Kyoto is mostly not set in Kyoto but instead follows a series of UN conferences as - over many, many years - the nations of the world try to agree on if/how they should address climate change. The action culminates in the Kyoto conference of 1997, and a frenetic last-minute set of negotiations that led to an international treaty that we get to see be pulled apart in real time out here in the real world.
This might sound like a dry topic, but the pace and personality with which the show propels the audience through events makes for an engaging, entertaining, and educational (I know!) few hours. The personality in question is Stephen Kunken (who has also played slimy men in Billions and The Handmaid’s Tale) who confidently addresses the audience and guides us through events from the point of view of an oil lobbyist. Having the bad guy tell the story both stops the show being too preachy, and neatly messes with your perceptions.
Giving the show a confident front man who knows no fourth wall and has no scruples takes the edge off what could be quite a dry evening. He lets us in on the behind-the-scenes meddling that allows treaties to be written and shows why they are so underwritten, non-committal, and ultimately ineffective. The minutiae of each word in a sentence is picked over until the resulting agreement is meaningless.
Kyoto successfully gives you your medicine in the form of steady doses of facts and information, but the confidence and swagger of its delivery means you always have enough sugar in the mix to avoid feeling preached to or patronised.
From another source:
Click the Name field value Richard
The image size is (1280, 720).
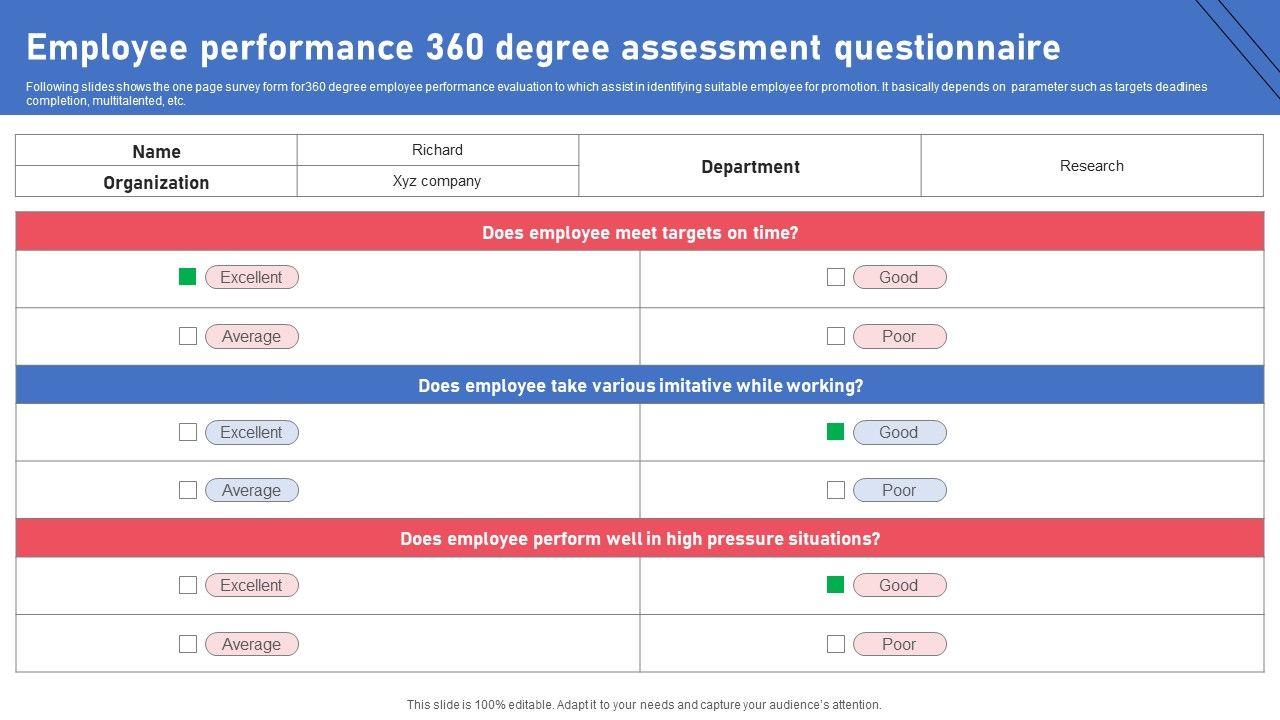click(437, 150)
I would definitely recommend Kyoto, just be prepared for a sense of dread to come over you as you head home and the medicine finally kicks in.
Seat: N/A
I can’t comment on the specifics of the staging for Kyoto as I saw it in an entirely different theatre. That said, there are no bad seats in @sohoplace. The cheapest seat you can buy will be in the second balcony for £25. Sitting here will put you above and behind the screen in the photo above, but you’ll still see all the humans. (And no promises, but every time I buy the cheapest seat here, I have been upgraded.)
Alternatively for £80 you can pay to sit at the central conference table alongside the actors. One for the audience members with main character energy.